Review of current state and motivation (for anyone reading this that has
not already seen the previous patches):
- Some hardware has support for floating point atomic fetch_add (and
 similar).
- There are existing compilers targetting this hardware that use
 libstdc++ -- e.g. NVC++.
- Since the libstdc++ atomic<float>::fetch_add and similar is written
 directly as a CAS loop these compilers can not emit optimal code when
 seeing such constructs.
- I hope to use __atomic_fetch_add builtins on floating point types
 directly in libstdc++ so these compilers can emit better code.
- Clang already handles some floating point types in the
 __atomic_fetch_add family of builtins.
- In order to only use this when available, I originally thought I could
 check against the resolved versions of the builtin in a manner
 something like `__has_builtin(__atomic_fetch_add_<fp-suffix>)`.
 I then realised that clang does not expose resolved versions of these
 atomic builtins to the user.
 From the clang discourse it was suggested we instead use SFINAE (which
 clang already supports).
- I have posted a patch for allowing the use of SFINAE on builtins (not
 yet reviewed).
 https://gcc.gnu.org/pipermail/gcc-patches/2024-October/664999.html
 *This* patch builds and regtests on top of that patch.  It does not
 change what happens for GCC, while it uses the builtin for codegen with
 clang.
- I have previously sent a patchset upstream adding the ability to use
 __atomic_fetch_add and similar on floating point types.
 https://gcc.gnu.org/pipermail/gcc-patches/2024-September/663355.html
 I hope to send a full patchset up soon including the suggestions given
 there.
 With that patchset included (plus the automatic linking of libatomic
 as Joseph pointed out in the email below
 https://gcc.gnu.org/pipermail/gcc-patches/2024-October/665408.html )
 then current GCC should start to use the builtin branch added in this
 patch.

So *currently*, this patch allows external compilers (NVC++ in
particular) to generate better code, and similarly lets clang understand
the operation better since it maps to a known builtin.

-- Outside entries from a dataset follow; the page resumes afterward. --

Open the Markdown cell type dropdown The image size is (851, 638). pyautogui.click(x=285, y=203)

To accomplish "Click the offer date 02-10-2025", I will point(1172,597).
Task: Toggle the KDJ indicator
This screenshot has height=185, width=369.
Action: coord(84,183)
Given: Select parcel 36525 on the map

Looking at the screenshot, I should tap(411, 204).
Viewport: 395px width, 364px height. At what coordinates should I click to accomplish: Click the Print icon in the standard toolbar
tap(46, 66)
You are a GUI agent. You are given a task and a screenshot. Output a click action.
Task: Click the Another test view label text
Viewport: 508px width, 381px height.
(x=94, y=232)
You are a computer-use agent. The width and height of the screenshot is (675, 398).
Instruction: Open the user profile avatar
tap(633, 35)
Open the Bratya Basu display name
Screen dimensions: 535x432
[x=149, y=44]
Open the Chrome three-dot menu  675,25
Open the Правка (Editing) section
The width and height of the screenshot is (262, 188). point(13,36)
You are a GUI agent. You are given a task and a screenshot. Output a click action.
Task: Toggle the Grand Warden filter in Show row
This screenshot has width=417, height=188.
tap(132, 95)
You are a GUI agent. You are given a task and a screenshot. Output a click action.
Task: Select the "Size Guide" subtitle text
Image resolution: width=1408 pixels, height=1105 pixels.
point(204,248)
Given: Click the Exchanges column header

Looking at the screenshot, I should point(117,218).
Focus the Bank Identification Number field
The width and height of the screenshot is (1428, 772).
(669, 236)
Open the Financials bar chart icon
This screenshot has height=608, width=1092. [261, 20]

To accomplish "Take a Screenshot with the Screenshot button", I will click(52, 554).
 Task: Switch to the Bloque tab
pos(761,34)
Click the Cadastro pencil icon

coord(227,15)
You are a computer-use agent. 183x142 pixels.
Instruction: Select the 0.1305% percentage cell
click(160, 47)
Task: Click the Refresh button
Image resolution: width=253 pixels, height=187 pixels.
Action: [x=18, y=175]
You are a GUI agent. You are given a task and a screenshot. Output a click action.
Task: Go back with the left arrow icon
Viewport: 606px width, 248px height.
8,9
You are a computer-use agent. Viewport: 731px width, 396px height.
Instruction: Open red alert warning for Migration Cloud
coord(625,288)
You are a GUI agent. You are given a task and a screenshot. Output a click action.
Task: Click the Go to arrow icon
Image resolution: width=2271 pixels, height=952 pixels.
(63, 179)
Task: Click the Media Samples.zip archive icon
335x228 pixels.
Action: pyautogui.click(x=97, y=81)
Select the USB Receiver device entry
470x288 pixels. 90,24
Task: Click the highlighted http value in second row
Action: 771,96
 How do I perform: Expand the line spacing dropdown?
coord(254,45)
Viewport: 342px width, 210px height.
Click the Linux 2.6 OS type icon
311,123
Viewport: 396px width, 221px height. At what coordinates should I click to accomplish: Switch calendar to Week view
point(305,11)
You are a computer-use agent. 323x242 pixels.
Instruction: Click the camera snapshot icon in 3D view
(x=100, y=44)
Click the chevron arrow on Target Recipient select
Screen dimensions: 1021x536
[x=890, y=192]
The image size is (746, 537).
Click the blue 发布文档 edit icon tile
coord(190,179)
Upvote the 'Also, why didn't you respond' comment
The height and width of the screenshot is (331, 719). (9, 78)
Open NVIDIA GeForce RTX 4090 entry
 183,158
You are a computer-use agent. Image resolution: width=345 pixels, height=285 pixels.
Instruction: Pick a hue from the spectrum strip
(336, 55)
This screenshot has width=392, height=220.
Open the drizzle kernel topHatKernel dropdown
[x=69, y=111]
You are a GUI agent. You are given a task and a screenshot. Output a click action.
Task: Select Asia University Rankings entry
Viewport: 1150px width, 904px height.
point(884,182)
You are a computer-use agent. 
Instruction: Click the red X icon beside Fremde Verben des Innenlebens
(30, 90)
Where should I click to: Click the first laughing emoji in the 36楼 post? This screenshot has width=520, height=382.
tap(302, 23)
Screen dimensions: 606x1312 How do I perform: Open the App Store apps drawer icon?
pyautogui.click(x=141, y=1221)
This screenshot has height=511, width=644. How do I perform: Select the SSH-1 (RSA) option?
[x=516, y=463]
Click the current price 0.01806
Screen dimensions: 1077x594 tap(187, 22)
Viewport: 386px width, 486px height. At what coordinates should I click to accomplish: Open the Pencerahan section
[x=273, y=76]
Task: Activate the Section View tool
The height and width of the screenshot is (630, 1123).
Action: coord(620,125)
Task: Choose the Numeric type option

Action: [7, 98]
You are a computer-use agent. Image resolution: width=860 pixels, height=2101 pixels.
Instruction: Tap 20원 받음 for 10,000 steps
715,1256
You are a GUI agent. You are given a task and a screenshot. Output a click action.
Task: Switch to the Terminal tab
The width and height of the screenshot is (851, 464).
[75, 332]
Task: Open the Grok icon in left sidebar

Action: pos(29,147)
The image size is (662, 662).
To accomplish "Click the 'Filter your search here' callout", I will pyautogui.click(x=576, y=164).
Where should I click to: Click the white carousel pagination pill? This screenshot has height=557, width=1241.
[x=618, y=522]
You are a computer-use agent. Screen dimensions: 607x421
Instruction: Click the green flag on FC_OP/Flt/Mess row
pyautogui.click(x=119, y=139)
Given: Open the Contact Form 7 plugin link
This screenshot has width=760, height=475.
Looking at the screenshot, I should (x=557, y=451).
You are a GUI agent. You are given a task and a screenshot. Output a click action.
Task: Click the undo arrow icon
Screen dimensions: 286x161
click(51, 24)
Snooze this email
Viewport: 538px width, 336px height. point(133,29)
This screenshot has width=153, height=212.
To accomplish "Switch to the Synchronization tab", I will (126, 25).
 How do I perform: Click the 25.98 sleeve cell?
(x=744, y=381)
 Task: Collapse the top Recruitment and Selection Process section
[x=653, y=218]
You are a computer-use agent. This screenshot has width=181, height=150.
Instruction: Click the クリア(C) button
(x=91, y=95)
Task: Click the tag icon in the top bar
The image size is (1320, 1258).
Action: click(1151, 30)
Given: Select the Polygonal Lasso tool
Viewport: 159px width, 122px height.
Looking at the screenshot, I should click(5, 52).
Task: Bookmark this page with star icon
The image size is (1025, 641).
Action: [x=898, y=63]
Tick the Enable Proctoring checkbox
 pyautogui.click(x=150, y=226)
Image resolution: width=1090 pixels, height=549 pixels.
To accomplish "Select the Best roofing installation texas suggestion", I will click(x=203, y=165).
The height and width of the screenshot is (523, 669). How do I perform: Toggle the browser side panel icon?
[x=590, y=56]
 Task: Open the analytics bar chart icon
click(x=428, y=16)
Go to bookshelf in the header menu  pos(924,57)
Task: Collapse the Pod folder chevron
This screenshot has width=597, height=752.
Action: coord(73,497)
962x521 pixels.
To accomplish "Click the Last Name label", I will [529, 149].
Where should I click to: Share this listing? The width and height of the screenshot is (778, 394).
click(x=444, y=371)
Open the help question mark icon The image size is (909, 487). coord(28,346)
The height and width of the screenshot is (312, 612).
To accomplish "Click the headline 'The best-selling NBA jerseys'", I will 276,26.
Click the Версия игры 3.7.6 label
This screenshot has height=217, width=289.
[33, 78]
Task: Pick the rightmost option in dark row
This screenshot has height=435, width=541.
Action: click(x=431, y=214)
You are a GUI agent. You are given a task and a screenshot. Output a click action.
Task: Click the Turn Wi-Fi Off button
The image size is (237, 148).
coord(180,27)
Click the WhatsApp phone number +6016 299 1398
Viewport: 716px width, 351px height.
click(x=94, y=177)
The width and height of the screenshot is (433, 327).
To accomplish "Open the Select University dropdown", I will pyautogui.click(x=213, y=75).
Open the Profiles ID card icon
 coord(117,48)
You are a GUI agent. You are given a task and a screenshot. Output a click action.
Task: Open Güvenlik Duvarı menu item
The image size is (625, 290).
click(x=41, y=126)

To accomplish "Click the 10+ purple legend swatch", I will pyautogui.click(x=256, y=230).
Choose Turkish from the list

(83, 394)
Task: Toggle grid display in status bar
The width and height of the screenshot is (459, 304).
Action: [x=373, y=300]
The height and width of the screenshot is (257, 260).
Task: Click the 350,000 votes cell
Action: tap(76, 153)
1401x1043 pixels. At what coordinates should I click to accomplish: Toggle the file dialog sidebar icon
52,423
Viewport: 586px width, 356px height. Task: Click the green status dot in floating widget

I hope that by GCC 15 this patch would also allow GCC to understand the
operation better via mapping to a known builtin.

----------------- 8< ----------- >8 ----------------

Points to question here are:
1) Is this the best approach for using SFINAE to check if this builtin
  has a particular overload?
  Don't know of a better approach, but not an expert in C++ templating.

Concepts!

We still need the CAS loop fallback for any compiler that doesn't
implement this builtin.  Once all compilers we care about implement this
we can remove this special handling and merge the floating point and
integral operations into the same template.

Testing done:
N.b. all testing done on top of the patch introducing SFINAE on builtins
here, all testing done on AArch64:
https://gcc.gnu.org/pipermail/gcc-patches/2024-October/664999.html

1) No change seene in bootstrap & regression test on AArch64
2) Manually ran the atomic_float/1.cc testcase with clang++ 19 and
  things passed.  With clang++ 18 there was a failure independent to
  this change where the use of `is_lock_free` in the testcase was not
  optimised away so we got a linker error.  After editing the testcase
  it also passes with clang++ 18.
3) Manually checked that when compiling with clang we follow the branch
  that uses the builtin for `float` (because clang has already
  implemented these builtins for `float`).
  - Done by adding `+1` to the result of that branch and checking that
    we abort when running the result.
4) Manually checked that when compiling with GCC we follow the branch
  that does not use the builtin for `float`.
  - Done this by adding the same temporary bug to the header in the
    builtin branch, and re-running tests to see that we still pass with
    GCC.

Ok for trunk?

libstdc++-v3/ChangeLog:

        * include/bits/atomic_base.h
         (__atomic_impl::__is_atomic_fetch_add_available): Define new
         struct using SFINAE to check whether __atomic_fetch_add is
         implemented on floating point type.
         (std::__atomic_impl::__fetch_add_flt): `if constexpr` branch
         on the above SFINAE test to use __atomic_fetch_add when
         available.
         (__atomic_impl::__is_atomic_add_fetch_available,
         std::__atomic_impl::__add_fetch_flt): Likewise.
         (__atomic_impl::__is_atomic_fetch_sub_available,
         std::__atomic_impl::__fetch_sub_flt): Likewise.
         (__atomic_impl::__is_atomic_sub_fetch_available,
         std::__atomic_impl::__sub_fetch_flt): Likewise.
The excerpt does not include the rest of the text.